Outros exames de imagem

raramente, uma malignidade subjacente pode se manifestar como uma síndrome paraneoplásica na qual a disgeusia é uma característica.

Mais comumente, o câncer pulmonar de pequenas células ou o timoma são a neoplasia subjacente.[57] Portanto, uma TC do tórax pode ser útil na identificação de qualquer malignidade pulmonar.

Uma radiografia de tórax deve ser considerada em casos suspeitos de COVID-19.

Investigações especializadas

Podem ser adjuvantes úteis para investigar condições neurológicas.

No eletroencefalograma (EEG), um ritmo de base lento é um achado frequente na doença de Alzheimer, e anormalidades no ritmo elétrico no lobo temporal podem ser observadas na epilepsia. Se houver suspeita de esclerose lateral amiotrófica, a eletromiografia poderá exibir evidências de denervação difusa, contínua e crônica.

Na miastenia gravis, um teste do edrofônio pode mostrar enfraquecimento progressivo com estímulo muscular repetitivo. Na síndrome de Guillain-Barré (SGB), estudos da condução nervosa geralmente exibem evidências de desmielinização e, menos comumente, evidências de perda axônica significativa.

Em determinados pacientes, pode-se indicar uma punção lombar com exame de líquido cefalorraquidiano (LCR). Na suspeita de SGB, um LCR acelular com proteína aumentada e glicose normal auxiliarão na exclusão de outros diagnósticos. Na esclerose múltipla, bandas oligoclonais podem estar presentes.

Em pacientes com paralisia de Bell, o teste do reflexo estapediano geralmente indica ausência de reflexo ao longo do membro eferente do arco reflexo; a eletromiografia pode exibir potencial de ação muscular composto reduzido. Na síndrome de Ramsay Hunt, a demonstração do vírus do herpes-zóster por reação em cadeia da polimerase ou o teste de Tzanck no fluido vesicular poderão ser usados quando o diagnóstico clínico for incerto. A audiometria também pode ser apropriada em pacientes com paralisia de Bell, síndrome de Ramsay Hunt ou infecção da orelha média.

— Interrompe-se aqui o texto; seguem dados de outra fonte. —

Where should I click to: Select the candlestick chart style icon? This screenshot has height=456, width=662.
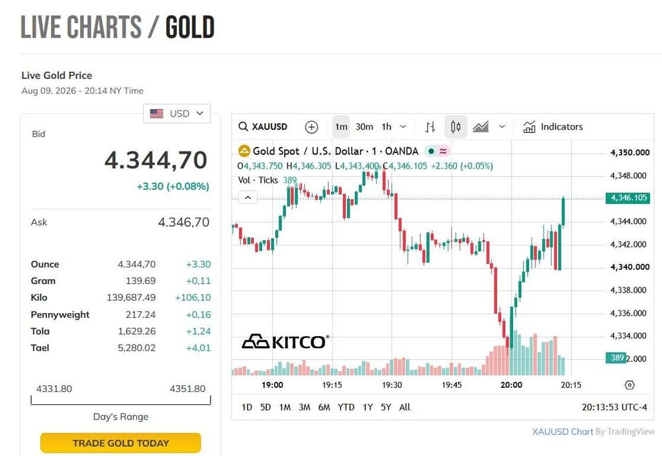coord(455,126)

As investigações adicionais para a síndrome de Sjögren podem incluir o teste de Schirmer (que pode mostrar redução da produção lacrimal), a oftalmoscopia com lâmpada de fenda, em que a presença de uma ceratopatia ponteada pode indicar ceratoconjuntivite seca, e a medição do volume de saliva (que pode indicar produção reduzida de saliva). A biópsia da glândula labial salivar é um importante teste adjuvante em caso de suspeita de síndrome de Sjögren; um infiltrado linfocítico focal dentro de uma glândula respalda o diagnóstico.

tentativa terapêutica

Devem ser consideradas tentativas terapêuticas se houver fatores de risco subjacentes, como xerostomia ou deficiência nutricional. Quando a hipossalivação estiver presente (por exemplo, com medicamentos específicos e na síndrome de Sjögren), uma tentativa terapêutica com um sialagogo pode proporcionar melhora clínica. Uma tentativa com suplementação de zinco pode ser benéfica e deverá ser considerada nos pacientes com história de perda gustativa de início gradual, se não houver características clínicas que sugiram outra causa. Os medicamentos que podem aumentar o paladar incluem o megestrol e os canabinoides.[71]

O tratamento inclui aconselhamento alimentar com orientação em escolhas de alimentos, preparação de comida e condimentação (aumentar a picância, se tolerado; aumentar alimentos umami e saborização umami) e evitar alimentos desagradáveis ao paladar.[72]